[Assigned task]
Extract exactly and only the lines from the one containing "This screenshot has width=780, height=557." through the end of the entries below. Pictures should not appear in the copy.

(Collected data entries)
....

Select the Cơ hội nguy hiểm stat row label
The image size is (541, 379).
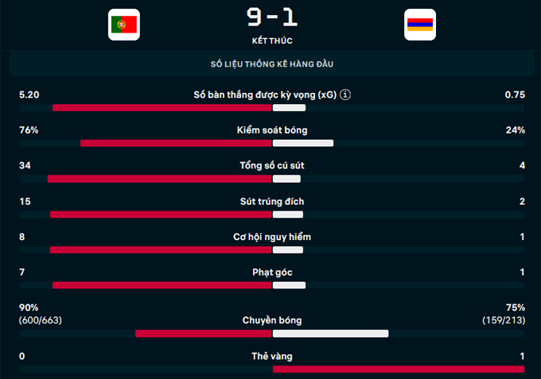pos(272,238)
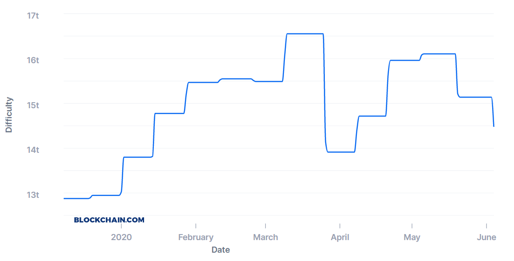The image size is (514, 261).
Task: Click the May date axis label
Action: tap(412, 237)
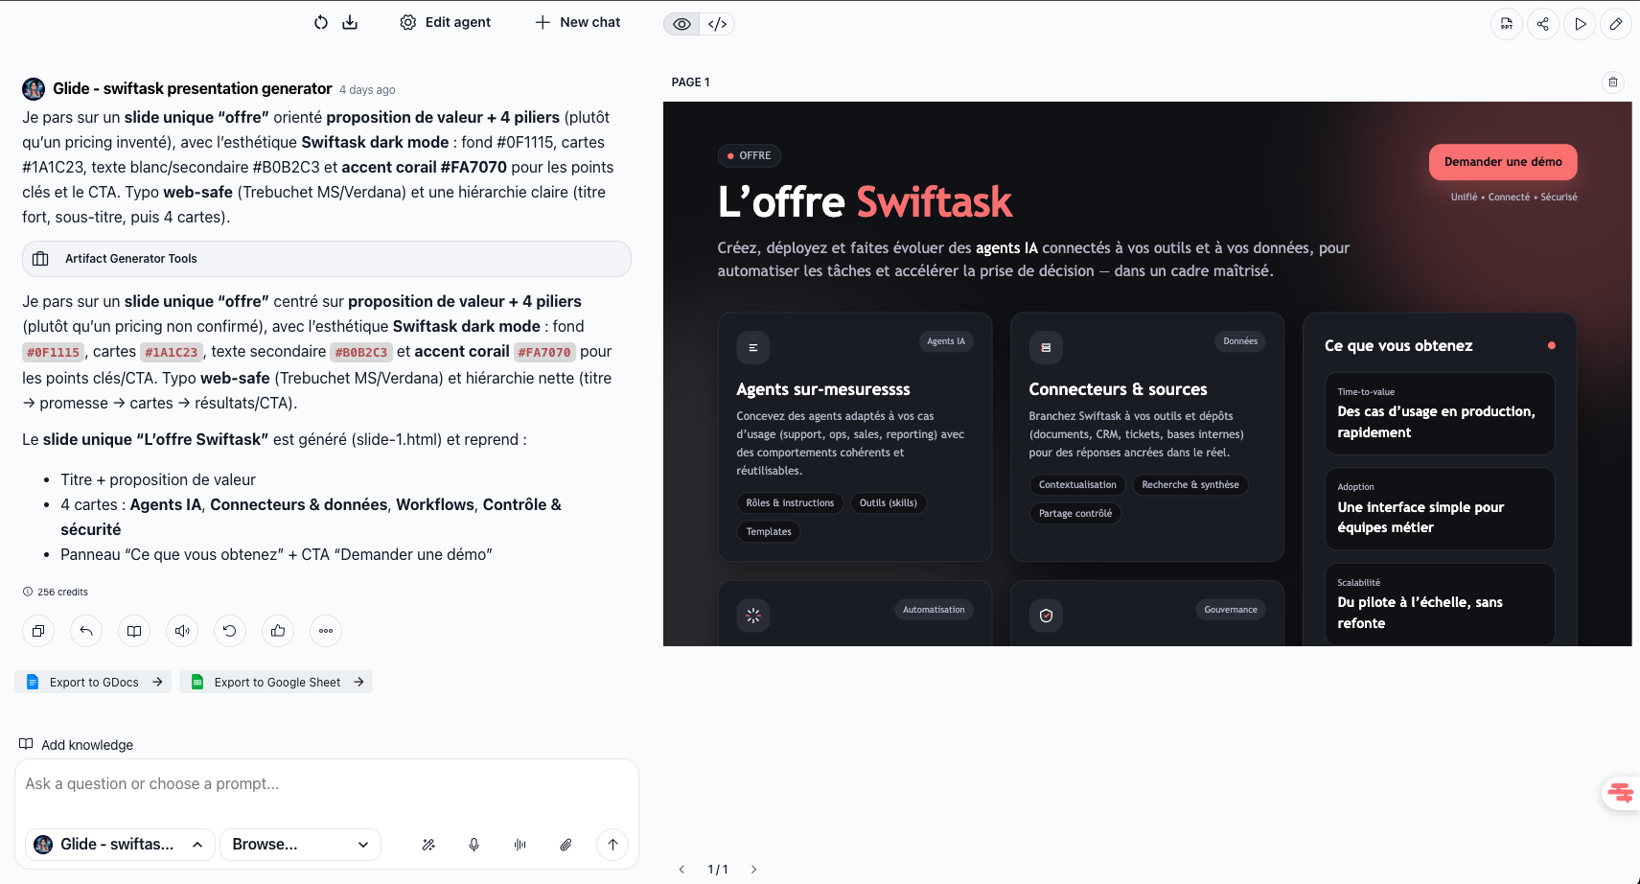Click the download icon in the chat header
This screenshot has height=884, width=1640.
point(350,22)
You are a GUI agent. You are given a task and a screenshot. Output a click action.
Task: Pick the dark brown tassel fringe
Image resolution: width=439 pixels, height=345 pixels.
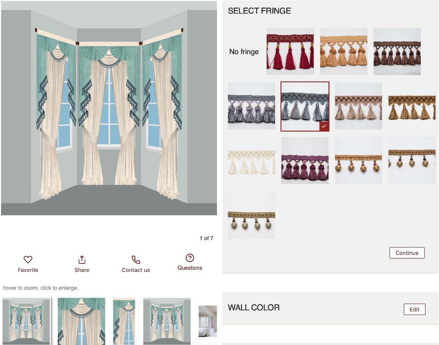click(x=397, y=51)
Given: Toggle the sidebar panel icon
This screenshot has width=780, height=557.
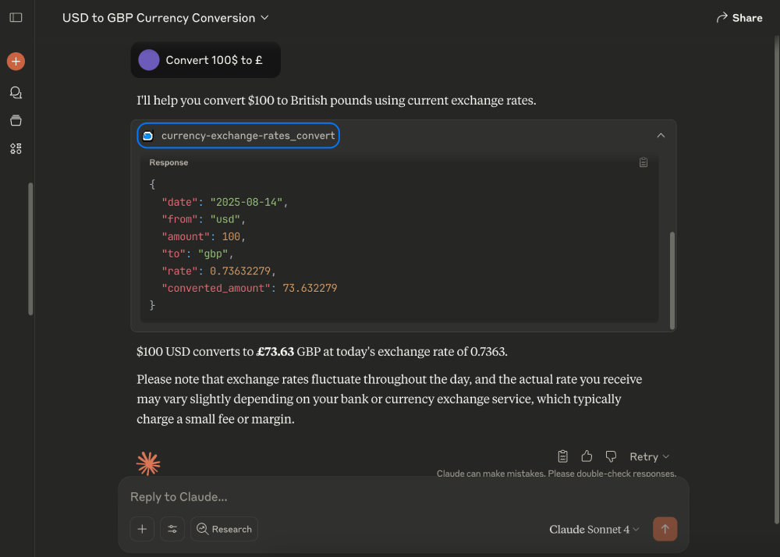Looking at the screenshot, I should (16, 17).
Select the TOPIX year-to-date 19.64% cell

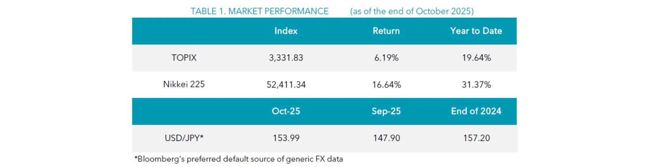(x=476, y=58)
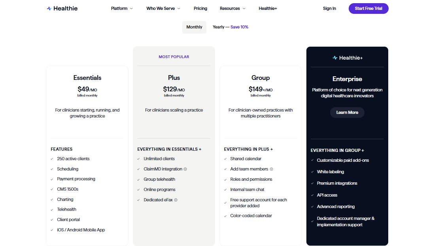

....

[Task answer]
This screenshot has width=780, height=557.
Looking at the screenshot, I should (16, 17).
Select the TOPIX year-to-date 19.64% cell

(x=476, y=58)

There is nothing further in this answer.